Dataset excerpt
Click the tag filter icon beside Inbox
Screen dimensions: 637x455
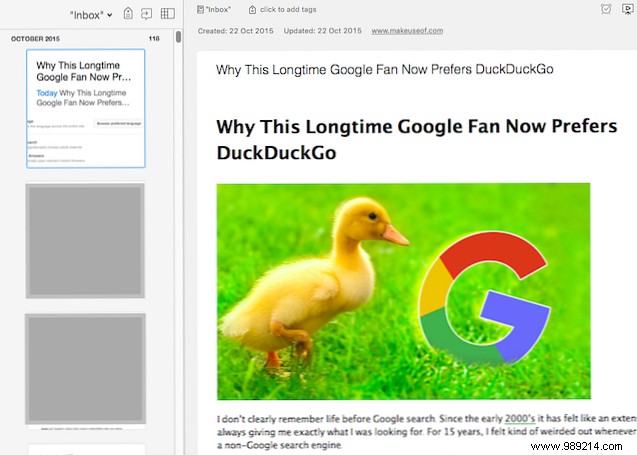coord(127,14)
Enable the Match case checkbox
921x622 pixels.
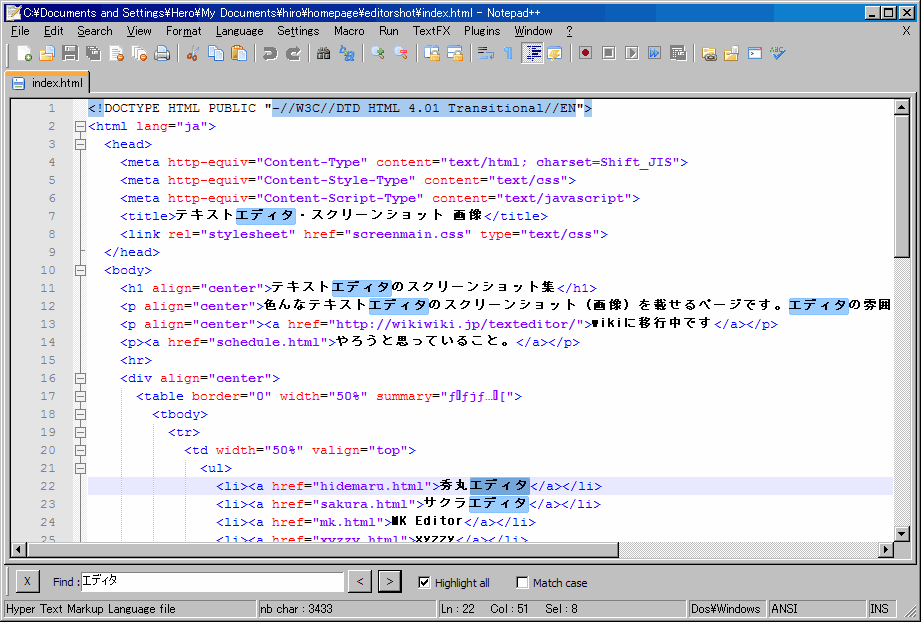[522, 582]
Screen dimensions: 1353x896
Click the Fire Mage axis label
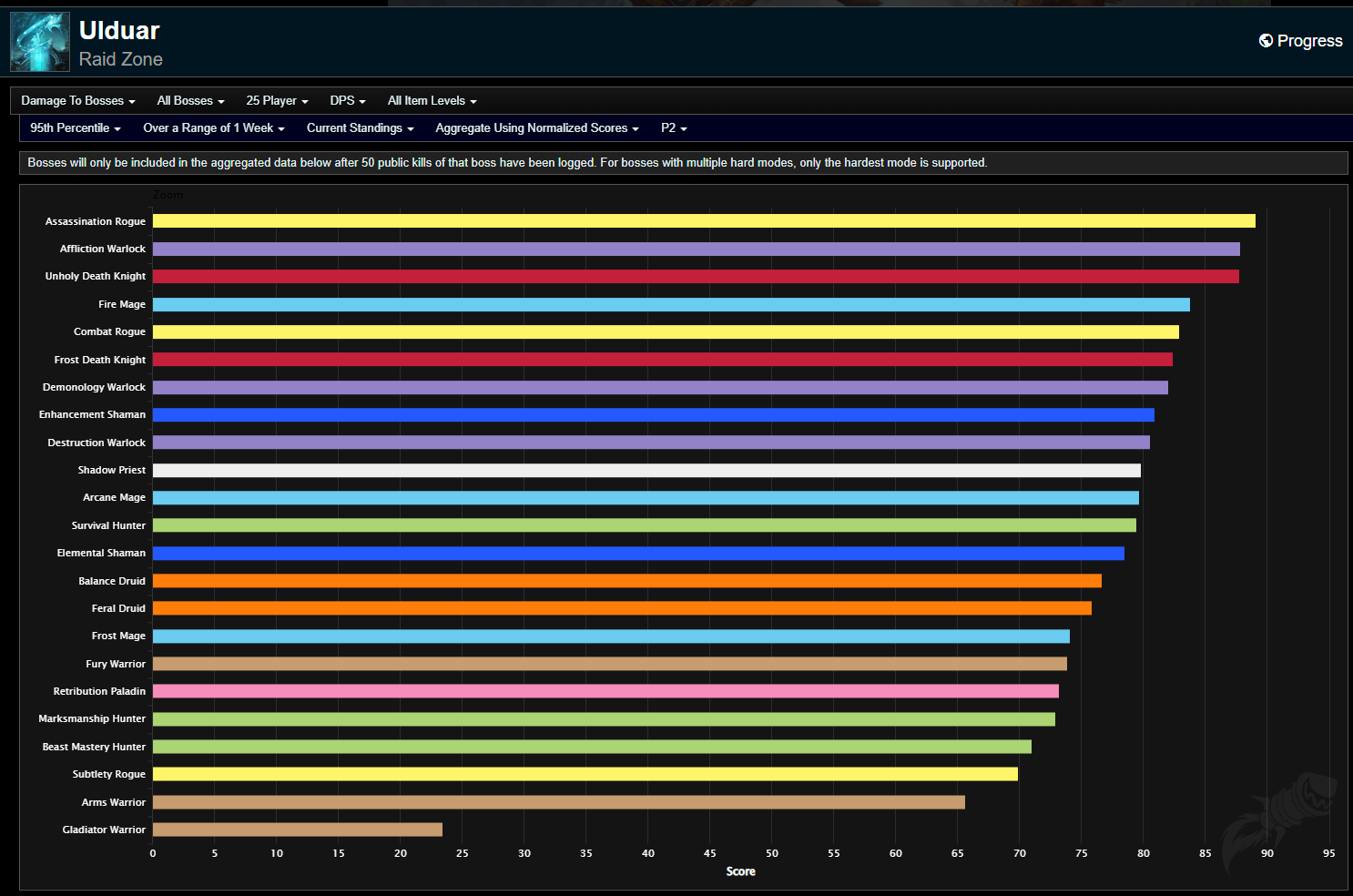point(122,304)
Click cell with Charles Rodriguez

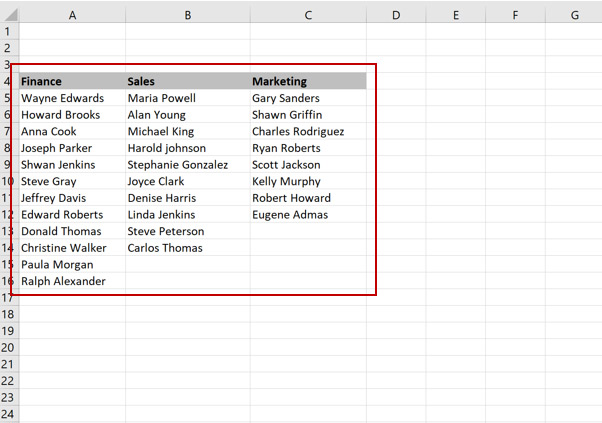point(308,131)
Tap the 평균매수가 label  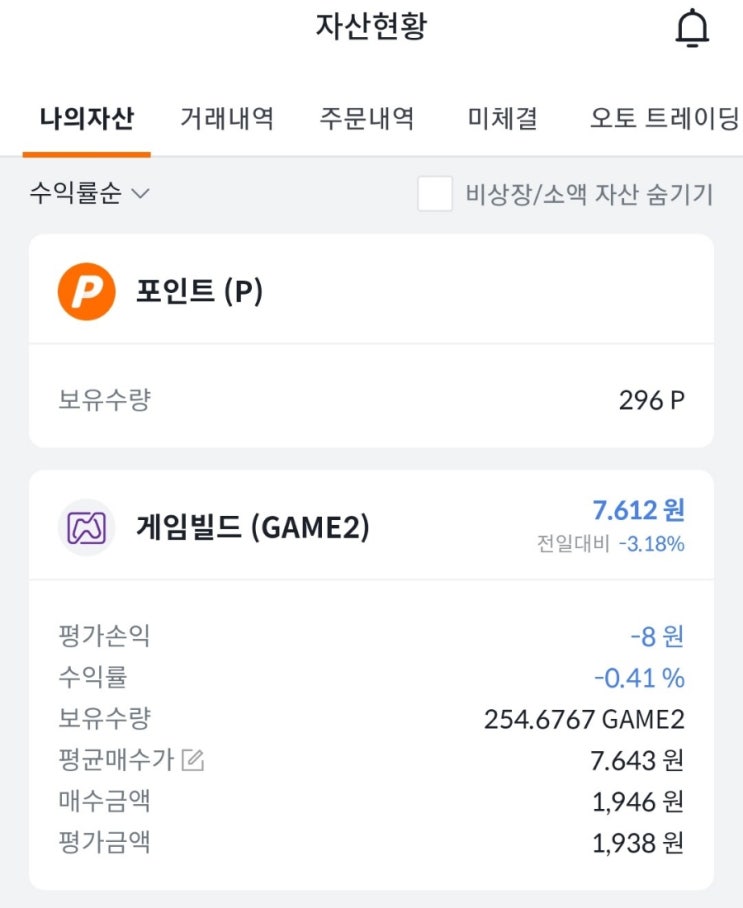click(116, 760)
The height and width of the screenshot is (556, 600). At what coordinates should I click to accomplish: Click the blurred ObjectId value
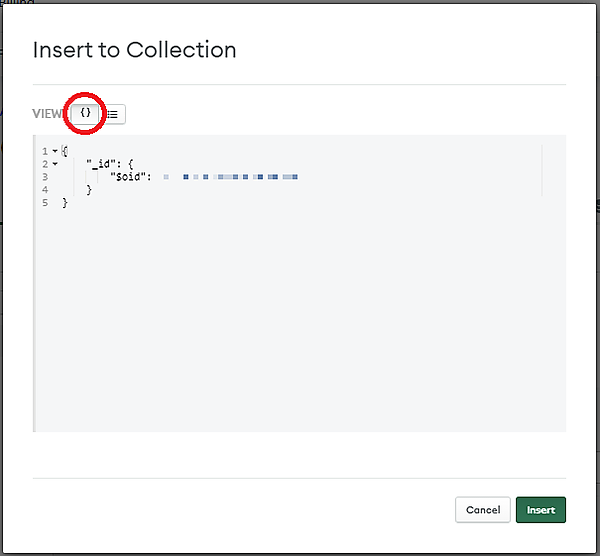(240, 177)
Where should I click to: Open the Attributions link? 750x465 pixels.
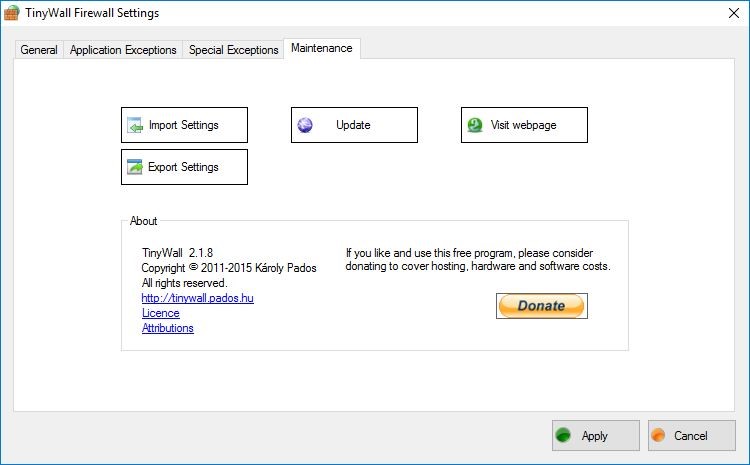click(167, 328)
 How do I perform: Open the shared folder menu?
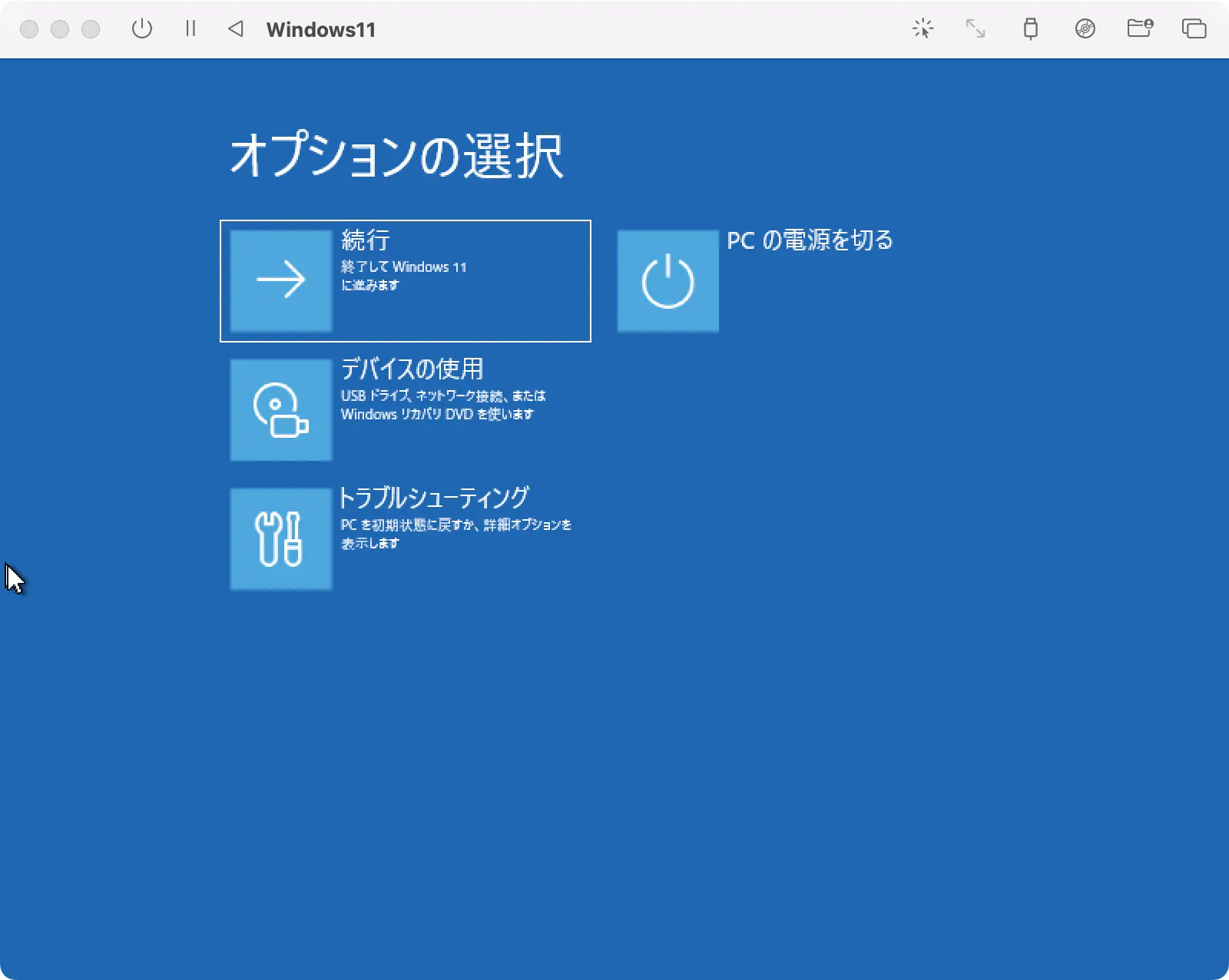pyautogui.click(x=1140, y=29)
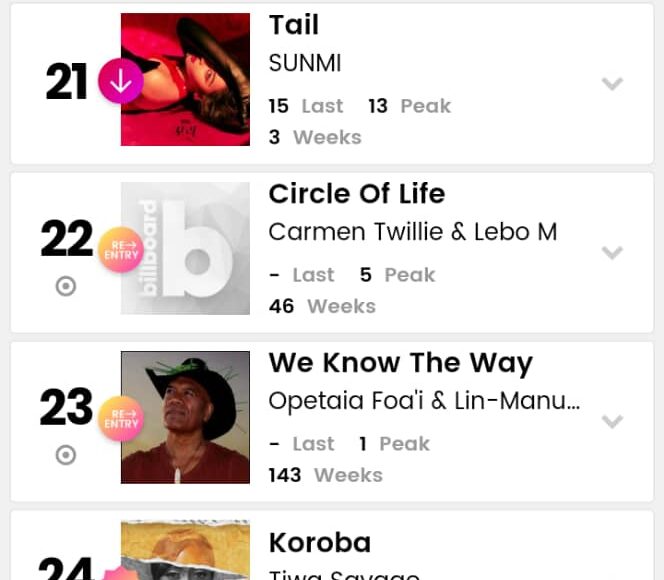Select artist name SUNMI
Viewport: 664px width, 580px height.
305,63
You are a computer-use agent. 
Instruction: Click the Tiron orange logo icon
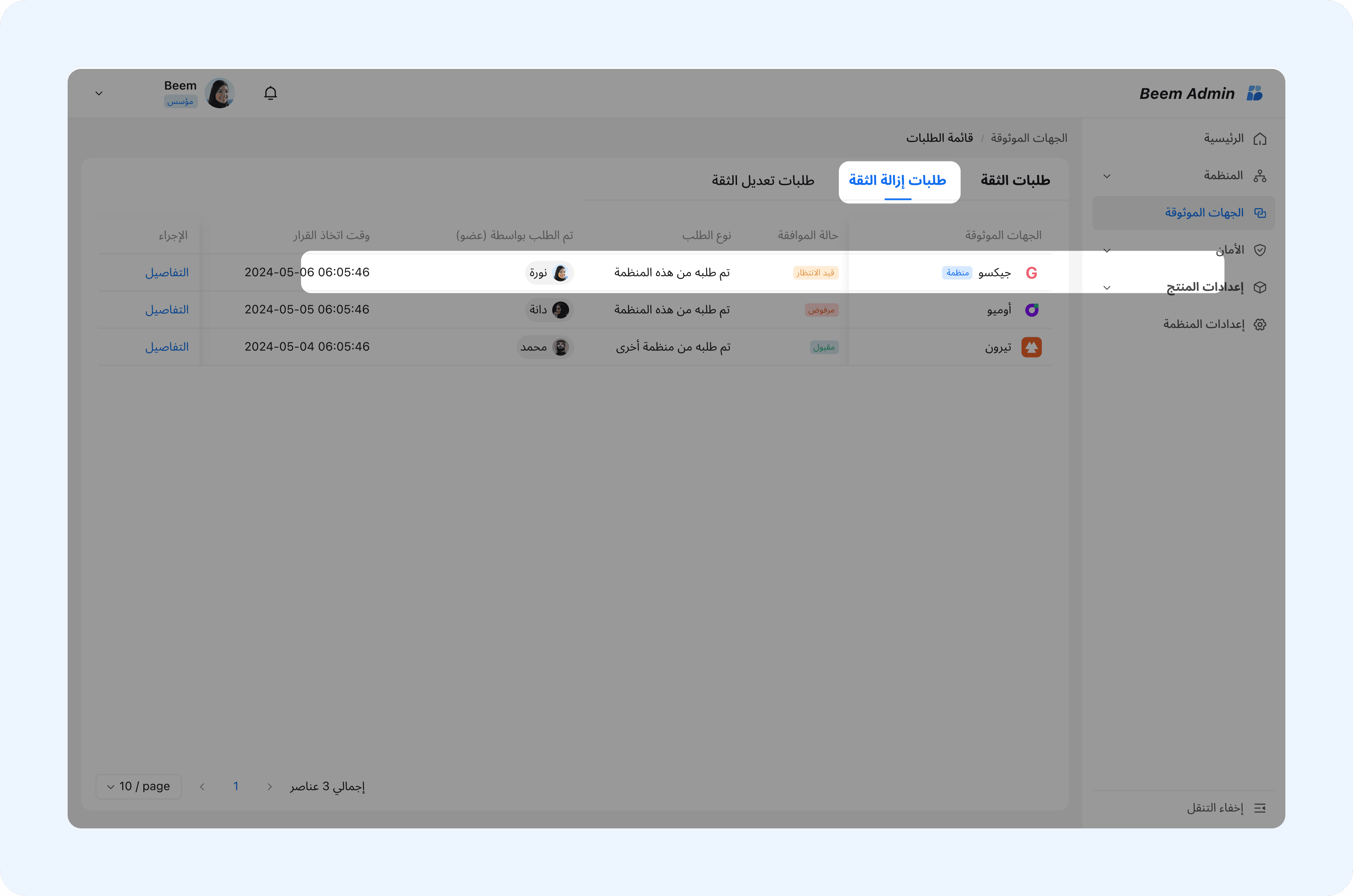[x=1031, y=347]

What the task requires:
Update the lines between the one holding "You are a computer-use agent." and the end of the records, inclusive, by replacing "Instruction" with "Task" and leaving everything else unchanged. Return only those lines, without the pictures.

Full solution:
You are a computer-use agent. 
Task: Click the Tiron orange logo icon
[x=1031, y=347]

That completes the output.